Plaskow, 76, is considered the first Jewish feminist theologian to point out the lack of women’s perspectives in Jewish history.
“We must make visible the presence, experiences, and actions of women that have been erased in traditional sources,” she wrote in her landmark 1990 book, On Sinai. In “Standing Again: Judaism from a Feminist Perspective.”
Ross, 69, founded the National Center for Human Rights Education in Atlanta.

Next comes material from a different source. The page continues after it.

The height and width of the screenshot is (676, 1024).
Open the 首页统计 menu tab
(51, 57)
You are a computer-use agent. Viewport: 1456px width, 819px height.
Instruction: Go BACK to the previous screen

A Smith College professor and 2022 MacArthur Fellowship recipient, she uses her experience as a survivor of rape and non-consensual sterilization to advocate for reproductive justice, especially among women of color. (a theory she helped found).
Stone, a transgender woman born in 1936, is considered the founder of the academic field of transgender studies and is the founding director of the Institute for Advanced Communication Technologies at the University of Texas at Austin. She entered college after a career in the 1960s and her 1970s as an engineer sounding for Jimi Hendrix, the Grateful She Dead, and other musicians. She is a station engineer at radio station KSQD in Santa Cruz.
According to the National Women’s Hall of Fame, inductees are nominated by the public and judged by a panel of experts across the field of nominees. The induction ceremony is scheduled for September 30th.
“This remarkable recognition by the National Women’s Hall of Fame honors what the Hall recognizes as its enduring usefulness,” McIntosh wrote. “I admire the values of this year’s inductees. Each of us, her eight women, tried to be helpful from where we were.”